In [None]:
import os

# set huggingface cache folder, must be done before loading the module
# adjust to your liking
os.environ["TRANSFORMERS_CACHE"] = "~/disk1/huggingface_cache/"
os.environ["HF_DATASETS_CACHE"] = "~/disk1/huggingface_cache/"


from datasets import load_dataset

__SRC = os.path.abspath(".") + "/.."
__DATA = __SRC + "data"
__NOTEBOOKS = __SRC + "notebooks"

# Mining beliefs

An example on `roberta-base`.

In [None]:
from datasets import load_dataset
import numpy

from miners.baert import BaertMiner
from miners.mine import LAMA_BAERT_MINER as mining_config

# load mining dataset
lama_dataset = load_dataset("lama")
dataset_size = len(lama_dataset)

# mining
nr_random_entries = 1000
random_entries_indexes = numpy.random.randint(low=0, high=dataset_size,
                                              size=nr_random_entries)
K = 100
mining_config.update({"K":K,
                      "indexes": random_entries_indexes})
miner = BaertMiner("roberta-base", "roberta", device="cuda")
predictions = miner.mine(lama_dataset["train"], mining_config)

## Belief precision

In [None]:
from miners.validation.precision import precisions_at

ground_truths, model_predictions = list()
for instance in predictions:
    ground_truths.append(instance["ground_truth_prediction"])
    model_predictions.append(instance["prediction"])

precisions = precisions_at(model_predictions, ground_truths, K=K)

## Belief precision by predicate

In [None]:
# extract predicates
predicates = numpy.array([lama_dataset["train"][i]["predicate_id"] for i in random_entries_indexes])
unique_predicates = numpy.unique(predicates)
predicate_indexes = [(predicate, numpy.argwhere(predicates == predicate).squeeze())
                     for predicate in unique_predicates]
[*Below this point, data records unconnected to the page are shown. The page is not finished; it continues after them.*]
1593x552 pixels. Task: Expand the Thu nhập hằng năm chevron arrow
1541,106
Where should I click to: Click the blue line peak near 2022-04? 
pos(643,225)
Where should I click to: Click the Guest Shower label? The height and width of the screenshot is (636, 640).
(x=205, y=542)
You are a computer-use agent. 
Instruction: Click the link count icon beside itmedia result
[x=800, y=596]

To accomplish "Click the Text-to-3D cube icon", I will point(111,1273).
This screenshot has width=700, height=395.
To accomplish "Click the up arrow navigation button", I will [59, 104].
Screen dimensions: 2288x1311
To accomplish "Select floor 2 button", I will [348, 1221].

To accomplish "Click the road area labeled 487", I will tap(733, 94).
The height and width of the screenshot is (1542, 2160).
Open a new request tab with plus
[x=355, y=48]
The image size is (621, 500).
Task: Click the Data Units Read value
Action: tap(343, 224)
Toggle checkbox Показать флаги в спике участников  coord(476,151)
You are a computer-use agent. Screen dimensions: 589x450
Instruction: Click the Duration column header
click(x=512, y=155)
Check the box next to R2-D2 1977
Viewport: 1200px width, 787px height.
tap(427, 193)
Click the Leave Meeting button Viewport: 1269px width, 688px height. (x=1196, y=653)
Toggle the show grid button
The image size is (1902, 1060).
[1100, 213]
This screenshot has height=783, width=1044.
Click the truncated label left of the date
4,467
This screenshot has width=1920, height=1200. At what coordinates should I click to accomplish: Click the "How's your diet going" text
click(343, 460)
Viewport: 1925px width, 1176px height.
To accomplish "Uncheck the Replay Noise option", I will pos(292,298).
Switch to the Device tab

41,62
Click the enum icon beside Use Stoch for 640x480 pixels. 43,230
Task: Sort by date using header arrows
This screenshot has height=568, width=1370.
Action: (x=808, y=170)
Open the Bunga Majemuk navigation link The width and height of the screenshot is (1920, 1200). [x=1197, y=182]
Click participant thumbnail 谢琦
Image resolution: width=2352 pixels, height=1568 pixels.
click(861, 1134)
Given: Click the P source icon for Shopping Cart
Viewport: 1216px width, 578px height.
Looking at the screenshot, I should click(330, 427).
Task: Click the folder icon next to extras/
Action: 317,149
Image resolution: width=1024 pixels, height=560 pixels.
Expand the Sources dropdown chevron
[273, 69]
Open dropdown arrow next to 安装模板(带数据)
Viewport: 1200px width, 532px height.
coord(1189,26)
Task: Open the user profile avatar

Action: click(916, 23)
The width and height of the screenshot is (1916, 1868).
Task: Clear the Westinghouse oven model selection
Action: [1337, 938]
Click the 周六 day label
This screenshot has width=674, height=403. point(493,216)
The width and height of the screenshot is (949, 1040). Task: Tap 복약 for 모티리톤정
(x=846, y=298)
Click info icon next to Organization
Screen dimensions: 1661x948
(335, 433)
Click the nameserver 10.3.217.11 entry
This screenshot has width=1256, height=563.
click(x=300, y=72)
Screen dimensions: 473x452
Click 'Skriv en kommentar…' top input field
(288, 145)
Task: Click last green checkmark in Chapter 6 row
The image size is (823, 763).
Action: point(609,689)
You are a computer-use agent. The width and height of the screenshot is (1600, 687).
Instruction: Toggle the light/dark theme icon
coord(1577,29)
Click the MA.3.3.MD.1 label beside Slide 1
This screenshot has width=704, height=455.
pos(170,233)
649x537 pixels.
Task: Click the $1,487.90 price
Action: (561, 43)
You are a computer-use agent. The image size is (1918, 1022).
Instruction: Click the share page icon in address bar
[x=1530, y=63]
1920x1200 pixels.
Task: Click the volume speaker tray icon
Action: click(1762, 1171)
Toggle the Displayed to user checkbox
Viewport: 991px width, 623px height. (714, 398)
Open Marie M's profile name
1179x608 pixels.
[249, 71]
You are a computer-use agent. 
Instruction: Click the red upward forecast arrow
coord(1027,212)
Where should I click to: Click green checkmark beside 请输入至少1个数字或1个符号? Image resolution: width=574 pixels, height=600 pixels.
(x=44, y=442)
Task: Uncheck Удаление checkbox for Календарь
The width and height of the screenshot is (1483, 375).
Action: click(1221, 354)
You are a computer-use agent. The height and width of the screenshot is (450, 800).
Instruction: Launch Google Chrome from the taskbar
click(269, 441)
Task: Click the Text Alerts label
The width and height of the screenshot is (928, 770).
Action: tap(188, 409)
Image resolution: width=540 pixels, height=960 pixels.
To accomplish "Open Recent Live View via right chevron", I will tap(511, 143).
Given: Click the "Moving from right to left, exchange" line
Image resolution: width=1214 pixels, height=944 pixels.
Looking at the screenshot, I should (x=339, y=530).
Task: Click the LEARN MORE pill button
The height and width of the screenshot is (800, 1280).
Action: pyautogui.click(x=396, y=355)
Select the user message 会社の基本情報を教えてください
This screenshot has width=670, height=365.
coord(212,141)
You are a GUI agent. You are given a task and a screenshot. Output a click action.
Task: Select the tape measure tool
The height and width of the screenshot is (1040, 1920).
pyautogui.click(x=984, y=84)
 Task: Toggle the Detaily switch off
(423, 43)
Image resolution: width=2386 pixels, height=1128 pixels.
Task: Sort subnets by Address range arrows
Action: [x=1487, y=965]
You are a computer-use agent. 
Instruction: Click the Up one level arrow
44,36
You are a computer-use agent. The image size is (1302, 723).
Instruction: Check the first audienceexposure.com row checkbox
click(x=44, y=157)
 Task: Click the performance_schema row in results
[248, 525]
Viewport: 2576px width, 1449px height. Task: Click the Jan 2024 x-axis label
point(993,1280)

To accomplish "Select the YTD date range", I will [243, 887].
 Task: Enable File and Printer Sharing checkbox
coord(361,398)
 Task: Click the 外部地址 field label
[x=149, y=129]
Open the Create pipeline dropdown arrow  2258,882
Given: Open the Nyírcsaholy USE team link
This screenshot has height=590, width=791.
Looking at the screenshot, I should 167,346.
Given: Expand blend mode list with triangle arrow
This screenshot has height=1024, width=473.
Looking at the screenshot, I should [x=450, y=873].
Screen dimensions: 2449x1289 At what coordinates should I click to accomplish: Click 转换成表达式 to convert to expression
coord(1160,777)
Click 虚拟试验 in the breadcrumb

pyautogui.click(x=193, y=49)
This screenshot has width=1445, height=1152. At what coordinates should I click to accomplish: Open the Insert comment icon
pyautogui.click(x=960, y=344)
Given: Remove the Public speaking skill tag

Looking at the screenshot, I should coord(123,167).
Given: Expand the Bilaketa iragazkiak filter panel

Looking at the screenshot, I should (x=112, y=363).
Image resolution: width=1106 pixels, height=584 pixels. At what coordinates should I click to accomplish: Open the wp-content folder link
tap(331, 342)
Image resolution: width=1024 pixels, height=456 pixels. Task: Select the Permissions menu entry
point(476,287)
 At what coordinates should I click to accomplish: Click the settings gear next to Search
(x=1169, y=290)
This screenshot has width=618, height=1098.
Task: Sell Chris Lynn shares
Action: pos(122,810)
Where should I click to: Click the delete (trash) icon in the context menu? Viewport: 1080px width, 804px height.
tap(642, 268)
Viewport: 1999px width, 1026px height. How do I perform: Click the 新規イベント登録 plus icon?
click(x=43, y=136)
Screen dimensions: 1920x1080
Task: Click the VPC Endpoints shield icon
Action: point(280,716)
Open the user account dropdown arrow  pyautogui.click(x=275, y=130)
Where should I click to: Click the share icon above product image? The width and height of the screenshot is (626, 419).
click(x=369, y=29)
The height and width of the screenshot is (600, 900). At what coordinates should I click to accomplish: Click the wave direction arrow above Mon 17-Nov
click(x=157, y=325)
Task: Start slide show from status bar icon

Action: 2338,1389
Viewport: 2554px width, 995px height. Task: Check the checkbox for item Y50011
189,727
precisions_on_predicate = dict()
for predicate, indexes in predicate_indexes:
    precisions_on_predicate[predicate] = precisions_at([model_predictions[i] for i in indexes],
                                                       [ground_truths[i] for i in indexes],
                                                       K=K)

# Results visualization

## Precisions
Precision curves on the whole dataset.

In [None]:
from bokeh.plotting import figure, show
from bokeh.io import output_notebook
# https://coolors.co/palette/ffbe0b-fb5607-ff006e-8338ec-3a86ff
output_notebook()

precision_plot = figure(title=f"Precision@{K}", x_axis_label="K", y_axis_label="Precision")
precision_plot.line(precisions[0].astype(int), precisions[1], legend_label="precision",
                    line_width=3, line_color="#FFBE0B")
precision_plot.legend.location="bottom_right"
show(precision_plot)

### Precision on specific relations
Precision curves aggregated by relation type.

In [None]:
for predicate, indexes in predicate_indexes:
    precision_plot = figure(title=f"Precision@K on predicate: {predicate}", x_axis_label="K", y_axis_label="Precision")
    precision_plot.line(precisions_on_predicate[predicate][0].astype(int),
                        precisions_on_predicate[predicate][1], legend_label=f"{predicate}",
                        line_width=3, line_color="#FFBE0B")

precision_plot.legend.location="bottom_right"
show(precision_plot)